Parrott is one of many women artists, particularly in craft and art history, who explored the limits and possibilities of textiles and ceramics. Archives of Parrott's life as well as craft histories give us more insight. Her work, for instance, was featured in the 2015 National Museum of Women in the Arts exhibition "Pathmakers: Women in Art, Craft, and Design, Midcentury and Today."
"The reason I see Alice Kagawa Parrott as a beacon of promise is that she made her own path resiliently and independently while maintaining friendships and connections with her classmates at Cranbrook — and perhaps the fact that she prioritized her family and local networks makes me think she is as estimable as those who conquered New York City or worked their way to positions in higher education," Ezra Shales, professor of art history and a guest curator for the NMWA exhibition, tells Hunker. "Her ponchos commissioned by the Santa Fe Opera embody that complexity, as they were seen by an international audience — a local production that was certainly fed by global enthusiasms and contacts."
Parrott visited Navajo reservations and traveled to Mexico, gaining more insight on weaving techniques. She spent a summer in California studying with ceramicist Marguerite Wildenhain before settling in Santa Fe in 1956. In her four-room home, she opened her own shop; the living room showcased her goods (mostly "upholsteries and draperies and also gift items," she explains in the oral history interview) while the rest of the space served as her workshop and living area. Through a grant, she traveled to Mexico and Guatemala, learning more about indigo and cochineal dyeing; she also went to India to spend time with textile designer Kinnari Lakhia.
This richness of experience — across geographies, modes of making, and aesthetics — fed her work. In the 1970s, Kagawa achieved a number of artistic accomplishments, including a commission to create a woven version of the county seal of Maui, specially made for the County Council Chamber in Wailuku.
"I think for artists working in any craft medium, depending on their ambitions, there's always a sense of needing to be careful where status and context are concerned; this idea that 'working small,' as in making cups or earrings or purses, takes away from what credibility they may have as a contemporary artist in a fine art or sculptural context," says Archer. "Alice made things like woven fabric eyeglass cases and monumental works of art. I think she managed to navigate this terrain pretty deftly, working in modalities that inspired her, at a small scale when she wanted to, but not shying away from more complex and involved projects."

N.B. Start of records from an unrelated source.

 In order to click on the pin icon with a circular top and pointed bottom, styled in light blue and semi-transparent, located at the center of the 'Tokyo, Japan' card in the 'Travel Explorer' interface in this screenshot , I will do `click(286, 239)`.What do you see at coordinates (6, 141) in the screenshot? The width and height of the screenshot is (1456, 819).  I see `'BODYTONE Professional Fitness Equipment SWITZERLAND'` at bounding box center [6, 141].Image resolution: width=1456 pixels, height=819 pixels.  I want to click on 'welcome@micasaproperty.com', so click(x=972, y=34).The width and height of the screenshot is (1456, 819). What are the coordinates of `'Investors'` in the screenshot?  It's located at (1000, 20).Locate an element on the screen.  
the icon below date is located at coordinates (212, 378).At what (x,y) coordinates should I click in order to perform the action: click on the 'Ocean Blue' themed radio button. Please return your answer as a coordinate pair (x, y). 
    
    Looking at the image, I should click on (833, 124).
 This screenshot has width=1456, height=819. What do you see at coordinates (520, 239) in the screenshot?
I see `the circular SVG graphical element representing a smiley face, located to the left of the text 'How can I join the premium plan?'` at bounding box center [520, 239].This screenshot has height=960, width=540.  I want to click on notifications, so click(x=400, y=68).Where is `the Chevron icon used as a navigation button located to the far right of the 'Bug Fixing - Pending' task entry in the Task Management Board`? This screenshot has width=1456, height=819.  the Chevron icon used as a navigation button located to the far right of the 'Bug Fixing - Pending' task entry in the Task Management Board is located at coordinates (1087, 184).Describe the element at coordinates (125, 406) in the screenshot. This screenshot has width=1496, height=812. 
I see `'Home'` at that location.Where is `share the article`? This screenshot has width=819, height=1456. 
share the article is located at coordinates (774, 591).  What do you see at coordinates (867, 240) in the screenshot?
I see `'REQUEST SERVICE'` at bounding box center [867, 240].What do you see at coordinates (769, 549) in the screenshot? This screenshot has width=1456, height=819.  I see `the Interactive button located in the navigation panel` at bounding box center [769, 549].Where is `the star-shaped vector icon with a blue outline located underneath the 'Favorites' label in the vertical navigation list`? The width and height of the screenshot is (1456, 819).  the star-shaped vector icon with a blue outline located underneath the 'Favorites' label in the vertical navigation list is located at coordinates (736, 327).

More recently, the artist's work was on display at the Los Angeles County Museum of Art (LACMA) exhibition "Scandinavian Design and the United States: 1890-1980" in 2022. The exhibition included a section on teachers and their students that featured Parrott's 1968 linen, wool, and wood piece Bird Cage, displayed near the work of some of her teachers, like Strengell and Grotell. According to the exhibition catalog, Strengell introduced Parrott and fellow classmate and artist Toshiko Takaezu to rya, described as "a long-pile rug typically made of wool."
Archer has noticed a renewed interest in Parrott's work. Shales, on the other hand, says he first discovered Parrott while reading a Craft Horizons article about 1960s artists who were acclaimed during their time but have received little attention today. That road lead him to learning more about Parrott's work.
"Such research is humbling, as you realize how much you have to learn and how many artists — and especially women and artists of color — have obscure contributions outside the canon of art history that bear reconsideration," said Shales.
Parrott passed away in 2009. While many women artists of the 1960s and 1970s in craft mediums aren't as well known as major male figures, Parrott's story is proof that there's still so much to learn. The artist's passion and curiosity can still be felt in her work today.